─── MATERIAL SHOWN
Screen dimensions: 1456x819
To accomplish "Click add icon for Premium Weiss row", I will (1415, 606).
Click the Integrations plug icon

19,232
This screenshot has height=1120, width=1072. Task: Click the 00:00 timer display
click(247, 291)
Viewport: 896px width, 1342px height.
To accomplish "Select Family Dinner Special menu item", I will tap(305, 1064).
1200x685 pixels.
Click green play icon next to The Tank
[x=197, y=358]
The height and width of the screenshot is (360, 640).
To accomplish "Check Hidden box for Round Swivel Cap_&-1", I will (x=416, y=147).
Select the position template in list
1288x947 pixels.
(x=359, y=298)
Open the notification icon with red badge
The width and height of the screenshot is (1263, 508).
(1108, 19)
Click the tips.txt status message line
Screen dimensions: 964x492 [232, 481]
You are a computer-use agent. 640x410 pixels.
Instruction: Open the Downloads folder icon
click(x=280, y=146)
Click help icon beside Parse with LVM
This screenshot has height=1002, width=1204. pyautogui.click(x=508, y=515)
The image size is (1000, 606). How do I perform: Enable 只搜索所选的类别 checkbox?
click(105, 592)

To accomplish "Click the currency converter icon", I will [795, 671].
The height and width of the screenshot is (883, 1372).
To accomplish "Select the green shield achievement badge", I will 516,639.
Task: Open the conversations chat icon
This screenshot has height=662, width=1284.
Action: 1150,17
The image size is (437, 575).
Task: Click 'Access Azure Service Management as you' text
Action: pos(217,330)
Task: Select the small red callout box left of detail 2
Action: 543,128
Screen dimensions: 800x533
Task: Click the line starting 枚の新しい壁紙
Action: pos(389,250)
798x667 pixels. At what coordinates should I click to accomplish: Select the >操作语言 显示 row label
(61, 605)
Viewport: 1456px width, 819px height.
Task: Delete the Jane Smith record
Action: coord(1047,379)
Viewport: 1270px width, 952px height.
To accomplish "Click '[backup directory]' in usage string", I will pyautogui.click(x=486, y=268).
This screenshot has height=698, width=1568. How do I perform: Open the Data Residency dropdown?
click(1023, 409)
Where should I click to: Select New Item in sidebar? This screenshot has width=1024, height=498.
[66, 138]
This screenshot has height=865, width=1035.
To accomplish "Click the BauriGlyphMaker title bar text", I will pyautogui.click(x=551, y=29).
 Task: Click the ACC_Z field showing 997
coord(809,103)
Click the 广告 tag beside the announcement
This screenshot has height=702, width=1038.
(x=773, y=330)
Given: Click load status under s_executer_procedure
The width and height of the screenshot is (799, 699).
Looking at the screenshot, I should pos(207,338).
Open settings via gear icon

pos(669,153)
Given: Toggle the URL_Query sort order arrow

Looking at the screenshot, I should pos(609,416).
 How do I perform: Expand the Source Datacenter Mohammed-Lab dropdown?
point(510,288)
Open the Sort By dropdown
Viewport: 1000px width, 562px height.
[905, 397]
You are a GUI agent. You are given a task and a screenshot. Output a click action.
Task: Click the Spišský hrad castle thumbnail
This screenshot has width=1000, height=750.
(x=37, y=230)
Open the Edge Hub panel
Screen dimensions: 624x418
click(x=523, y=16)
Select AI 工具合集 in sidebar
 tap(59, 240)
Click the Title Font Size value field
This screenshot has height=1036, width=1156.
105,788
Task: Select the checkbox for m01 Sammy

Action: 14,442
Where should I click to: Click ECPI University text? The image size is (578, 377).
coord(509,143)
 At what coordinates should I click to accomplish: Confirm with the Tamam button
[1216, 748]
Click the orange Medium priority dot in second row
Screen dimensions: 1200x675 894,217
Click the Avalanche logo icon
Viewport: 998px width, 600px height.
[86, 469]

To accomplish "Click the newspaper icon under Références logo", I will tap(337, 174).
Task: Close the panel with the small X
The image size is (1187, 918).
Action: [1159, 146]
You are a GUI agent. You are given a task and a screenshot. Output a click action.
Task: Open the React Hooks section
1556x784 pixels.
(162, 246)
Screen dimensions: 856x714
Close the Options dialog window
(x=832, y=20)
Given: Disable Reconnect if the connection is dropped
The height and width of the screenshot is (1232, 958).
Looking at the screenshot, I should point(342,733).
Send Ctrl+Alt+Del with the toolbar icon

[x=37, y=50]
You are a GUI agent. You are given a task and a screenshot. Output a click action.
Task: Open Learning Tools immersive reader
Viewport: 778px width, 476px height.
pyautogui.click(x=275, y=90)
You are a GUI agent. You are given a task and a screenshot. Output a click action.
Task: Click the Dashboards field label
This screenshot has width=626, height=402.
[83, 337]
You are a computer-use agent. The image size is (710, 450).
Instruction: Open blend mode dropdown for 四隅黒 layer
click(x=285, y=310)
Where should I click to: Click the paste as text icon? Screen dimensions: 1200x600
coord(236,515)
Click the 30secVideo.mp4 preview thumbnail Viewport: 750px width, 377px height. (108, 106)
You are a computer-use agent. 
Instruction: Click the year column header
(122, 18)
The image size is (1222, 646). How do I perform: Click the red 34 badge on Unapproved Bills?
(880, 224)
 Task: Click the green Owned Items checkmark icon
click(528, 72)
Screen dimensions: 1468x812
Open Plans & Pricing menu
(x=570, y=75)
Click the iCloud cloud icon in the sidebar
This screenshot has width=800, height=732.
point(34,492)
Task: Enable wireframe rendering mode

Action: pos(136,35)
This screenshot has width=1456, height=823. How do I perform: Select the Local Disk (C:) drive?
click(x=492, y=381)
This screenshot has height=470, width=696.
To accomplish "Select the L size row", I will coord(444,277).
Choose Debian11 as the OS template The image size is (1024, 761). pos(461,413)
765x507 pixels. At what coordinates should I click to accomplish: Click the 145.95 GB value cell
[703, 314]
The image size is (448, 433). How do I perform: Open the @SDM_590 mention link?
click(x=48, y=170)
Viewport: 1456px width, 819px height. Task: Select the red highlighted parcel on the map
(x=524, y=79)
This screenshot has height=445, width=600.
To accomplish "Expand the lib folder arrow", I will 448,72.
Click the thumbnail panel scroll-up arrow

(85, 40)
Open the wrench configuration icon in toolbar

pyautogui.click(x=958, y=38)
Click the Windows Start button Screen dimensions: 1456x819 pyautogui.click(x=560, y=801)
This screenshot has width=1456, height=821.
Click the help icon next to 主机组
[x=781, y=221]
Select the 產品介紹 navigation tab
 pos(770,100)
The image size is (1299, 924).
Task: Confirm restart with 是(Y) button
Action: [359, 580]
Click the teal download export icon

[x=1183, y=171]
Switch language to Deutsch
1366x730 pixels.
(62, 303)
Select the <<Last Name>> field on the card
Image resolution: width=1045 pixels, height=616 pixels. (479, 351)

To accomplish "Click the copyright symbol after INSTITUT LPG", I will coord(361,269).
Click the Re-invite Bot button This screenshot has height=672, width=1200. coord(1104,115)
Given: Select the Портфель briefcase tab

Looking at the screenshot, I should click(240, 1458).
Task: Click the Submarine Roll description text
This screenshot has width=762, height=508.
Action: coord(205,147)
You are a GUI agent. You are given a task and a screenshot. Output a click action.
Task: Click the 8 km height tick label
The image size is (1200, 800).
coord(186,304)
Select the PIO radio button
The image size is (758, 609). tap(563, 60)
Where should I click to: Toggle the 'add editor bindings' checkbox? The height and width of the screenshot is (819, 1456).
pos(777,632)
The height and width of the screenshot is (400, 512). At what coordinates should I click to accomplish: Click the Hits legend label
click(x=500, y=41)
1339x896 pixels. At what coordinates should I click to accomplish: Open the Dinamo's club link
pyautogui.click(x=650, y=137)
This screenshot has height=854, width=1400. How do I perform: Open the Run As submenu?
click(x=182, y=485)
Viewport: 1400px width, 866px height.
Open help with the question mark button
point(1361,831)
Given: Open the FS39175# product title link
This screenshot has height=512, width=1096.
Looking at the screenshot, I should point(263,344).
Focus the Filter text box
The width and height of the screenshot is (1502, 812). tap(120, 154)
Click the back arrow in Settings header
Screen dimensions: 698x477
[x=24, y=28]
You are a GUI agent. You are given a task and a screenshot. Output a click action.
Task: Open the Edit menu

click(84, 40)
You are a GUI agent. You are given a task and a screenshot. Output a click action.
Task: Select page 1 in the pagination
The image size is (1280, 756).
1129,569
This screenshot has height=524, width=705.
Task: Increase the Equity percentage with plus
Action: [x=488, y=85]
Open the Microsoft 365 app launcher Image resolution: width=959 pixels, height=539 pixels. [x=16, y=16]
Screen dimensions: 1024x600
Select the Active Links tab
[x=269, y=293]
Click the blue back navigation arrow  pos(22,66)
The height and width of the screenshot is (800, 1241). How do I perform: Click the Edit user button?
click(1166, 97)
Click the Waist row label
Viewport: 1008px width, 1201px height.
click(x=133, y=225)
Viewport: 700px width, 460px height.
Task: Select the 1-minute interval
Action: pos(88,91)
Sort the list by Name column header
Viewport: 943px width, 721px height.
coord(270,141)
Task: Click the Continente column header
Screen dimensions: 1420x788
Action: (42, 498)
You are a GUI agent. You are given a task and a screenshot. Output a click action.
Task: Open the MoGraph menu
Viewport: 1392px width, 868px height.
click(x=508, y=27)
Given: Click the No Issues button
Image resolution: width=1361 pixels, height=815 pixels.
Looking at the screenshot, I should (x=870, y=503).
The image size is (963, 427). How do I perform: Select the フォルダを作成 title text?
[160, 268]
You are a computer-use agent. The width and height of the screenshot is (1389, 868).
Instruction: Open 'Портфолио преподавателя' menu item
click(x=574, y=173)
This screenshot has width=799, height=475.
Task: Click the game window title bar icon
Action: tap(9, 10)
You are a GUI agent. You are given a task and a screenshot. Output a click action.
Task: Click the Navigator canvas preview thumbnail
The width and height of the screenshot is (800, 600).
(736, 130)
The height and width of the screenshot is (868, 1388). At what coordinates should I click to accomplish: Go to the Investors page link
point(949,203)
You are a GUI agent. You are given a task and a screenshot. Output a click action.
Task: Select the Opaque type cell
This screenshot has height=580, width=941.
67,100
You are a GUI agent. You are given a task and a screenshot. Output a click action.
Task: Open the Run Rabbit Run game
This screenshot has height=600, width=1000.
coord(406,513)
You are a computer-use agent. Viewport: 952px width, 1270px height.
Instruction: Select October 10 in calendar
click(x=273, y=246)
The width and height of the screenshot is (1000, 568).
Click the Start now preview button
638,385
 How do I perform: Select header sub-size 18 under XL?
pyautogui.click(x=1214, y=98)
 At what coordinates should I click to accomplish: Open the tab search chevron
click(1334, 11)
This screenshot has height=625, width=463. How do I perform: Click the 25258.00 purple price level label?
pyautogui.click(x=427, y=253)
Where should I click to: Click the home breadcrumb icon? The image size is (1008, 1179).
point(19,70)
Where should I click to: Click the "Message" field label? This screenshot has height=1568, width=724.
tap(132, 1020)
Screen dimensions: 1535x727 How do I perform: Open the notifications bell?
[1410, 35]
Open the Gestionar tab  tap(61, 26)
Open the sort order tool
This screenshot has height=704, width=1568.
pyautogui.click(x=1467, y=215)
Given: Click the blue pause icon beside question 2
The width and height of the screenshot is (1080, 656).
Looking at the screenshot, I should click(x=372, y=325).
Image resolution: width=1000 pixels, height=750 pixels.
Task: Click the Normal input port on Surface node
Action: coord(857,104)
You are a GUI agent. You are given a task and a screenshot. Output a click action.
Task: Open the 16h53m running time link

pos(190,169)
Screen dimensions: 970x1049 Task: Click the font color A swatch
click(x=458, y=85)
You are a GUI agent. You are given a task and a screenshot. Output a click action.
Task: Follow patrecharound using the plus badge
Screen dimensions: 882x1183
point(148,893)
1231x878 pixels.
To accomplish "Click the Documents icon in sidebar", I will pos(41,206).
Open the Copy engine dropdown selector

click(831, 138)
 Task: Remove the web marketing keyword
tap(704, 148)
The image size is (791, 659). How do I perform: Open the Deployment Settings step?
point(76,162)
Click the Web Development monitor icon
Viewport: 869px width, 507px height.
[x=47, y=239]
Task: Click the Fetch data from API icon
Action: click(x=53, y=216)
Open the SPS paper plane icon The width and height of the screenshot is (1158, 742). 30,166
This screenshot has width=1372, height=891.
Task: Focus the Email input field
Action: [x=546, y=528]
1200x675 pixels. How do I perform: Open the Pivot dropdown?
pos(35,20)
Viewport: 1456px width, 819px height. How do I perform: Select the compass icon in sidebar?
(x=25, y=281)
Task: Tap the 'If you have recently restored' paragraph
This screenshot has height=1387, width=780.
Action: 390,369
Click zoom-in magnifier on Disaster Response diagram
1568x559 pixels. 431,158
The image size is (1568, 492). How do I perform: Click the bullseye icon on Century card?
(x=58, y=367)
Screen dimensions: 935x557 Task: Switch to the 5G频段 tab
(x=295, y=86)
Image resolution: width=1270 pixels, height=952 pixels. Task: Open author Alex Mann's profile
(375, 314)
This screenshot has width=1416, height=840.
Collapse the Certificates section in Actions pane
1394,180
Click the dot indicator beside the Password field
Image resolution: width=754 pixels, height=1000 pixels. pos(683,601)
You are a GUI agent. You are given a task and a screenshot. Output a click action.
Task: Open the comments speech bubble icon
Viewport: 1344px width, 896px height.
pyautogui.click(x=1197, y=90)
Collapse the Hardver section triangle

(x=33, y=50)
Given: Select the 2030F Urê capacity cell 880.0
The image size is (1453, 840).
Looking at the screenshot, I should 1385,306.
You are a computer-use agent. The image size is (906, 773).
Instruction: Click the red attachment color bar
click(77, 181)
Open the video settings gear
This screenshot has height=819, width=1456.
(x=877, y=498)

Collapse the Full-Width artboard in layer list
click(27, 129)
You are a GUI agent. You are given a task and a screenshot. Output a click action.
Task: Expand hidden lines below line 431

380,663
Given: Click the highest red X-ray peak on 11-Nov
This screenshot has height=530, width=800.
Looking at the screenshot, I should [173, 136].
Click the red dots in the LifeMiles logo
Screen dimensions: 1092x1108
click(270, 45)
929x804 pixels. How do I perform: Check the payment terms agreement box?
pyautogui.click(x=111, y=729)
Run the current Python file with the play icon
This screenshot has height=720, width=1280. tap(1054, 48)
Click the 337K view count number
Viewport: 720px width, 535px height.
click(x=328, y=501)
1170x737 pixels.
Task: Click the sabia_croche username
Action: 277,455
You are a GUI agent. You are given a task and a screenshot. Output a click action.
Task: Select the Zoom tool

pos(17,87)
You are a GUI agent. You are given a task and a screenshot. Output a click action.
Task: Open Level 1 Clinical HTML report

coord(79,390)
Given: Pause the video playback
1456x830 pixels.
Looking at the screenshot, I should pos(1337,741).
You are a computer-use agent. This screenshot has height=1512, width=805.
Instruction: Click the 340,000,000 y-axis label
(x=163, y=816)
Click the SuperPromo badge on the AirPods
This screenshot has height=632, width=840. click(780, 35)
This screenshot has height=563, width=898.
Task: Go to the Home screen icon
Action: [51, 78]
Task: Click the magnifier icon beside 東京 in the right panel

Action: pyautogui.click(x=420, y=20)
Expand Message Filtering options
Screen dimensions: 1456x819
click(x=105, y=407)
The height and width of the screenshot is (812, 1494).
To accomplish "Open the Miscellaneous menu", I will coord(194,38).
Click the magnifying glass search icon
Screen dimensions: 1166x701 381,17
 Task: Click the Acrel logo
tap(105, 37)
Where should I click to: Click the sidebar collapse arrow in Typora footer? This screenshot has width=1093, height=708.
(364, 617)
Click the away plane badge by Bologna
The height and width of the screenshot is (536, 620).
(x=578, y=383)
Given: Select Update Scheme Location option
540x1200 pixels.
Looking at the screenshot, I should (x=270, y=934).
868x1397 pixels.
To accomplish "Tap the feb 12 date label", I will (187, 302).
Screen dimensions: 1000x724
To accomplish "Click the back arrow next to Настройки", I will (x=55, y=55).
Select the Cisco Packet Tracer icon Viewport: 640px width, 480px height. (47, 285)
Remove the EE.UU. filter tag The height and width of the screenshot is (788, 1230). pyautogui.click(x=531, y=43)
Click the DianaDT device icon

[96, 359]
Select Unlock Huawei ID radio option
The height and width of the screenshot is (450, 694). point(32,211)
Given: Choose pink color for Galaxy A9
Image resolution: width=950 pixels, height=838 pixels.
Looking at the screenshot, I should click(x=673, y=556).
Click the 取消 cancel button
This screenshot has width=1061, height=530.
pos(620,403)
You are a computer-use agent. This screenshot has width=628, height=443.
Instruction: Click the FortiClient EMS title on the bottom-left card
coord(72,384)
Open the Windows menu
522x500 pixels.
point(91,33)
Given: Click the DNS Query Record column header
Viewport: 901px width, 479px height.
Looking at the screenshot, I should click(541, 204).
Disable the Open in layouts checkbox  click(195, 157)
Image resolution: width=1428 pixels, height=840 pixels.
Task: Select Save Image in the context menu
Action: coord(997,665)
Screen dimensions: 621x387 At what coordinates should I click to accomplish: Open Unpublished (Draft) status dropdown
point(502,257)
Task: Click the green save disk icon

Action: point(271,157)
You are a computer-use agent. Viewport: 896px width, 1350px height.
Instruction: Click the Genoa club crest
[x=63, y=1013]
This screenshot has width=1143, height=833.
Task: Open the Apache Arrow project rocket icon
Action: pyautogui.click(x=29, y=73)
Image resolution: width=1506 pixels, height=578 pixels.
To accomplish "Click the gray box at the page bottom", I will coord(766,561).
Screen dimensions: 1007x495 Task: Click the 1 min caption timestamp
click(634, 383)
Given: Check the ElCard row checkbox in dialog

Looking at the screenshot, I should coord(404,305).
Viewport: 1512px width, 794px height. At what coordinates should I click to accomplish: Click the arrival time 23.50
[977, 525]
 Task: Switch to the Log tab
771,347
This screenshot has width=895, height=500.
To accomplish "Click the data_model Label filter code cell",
──────
# TASK REQUIREMENTS:
Find each line in the entries above that contains the word "Enable" and copy those lines. Matching is case-sensitive.

# RESPONSE:
The image size is (1000, 606). How do I perform: Enable 只搜索所选的类别 checkbox?
Task: Enable wireframe rendering mode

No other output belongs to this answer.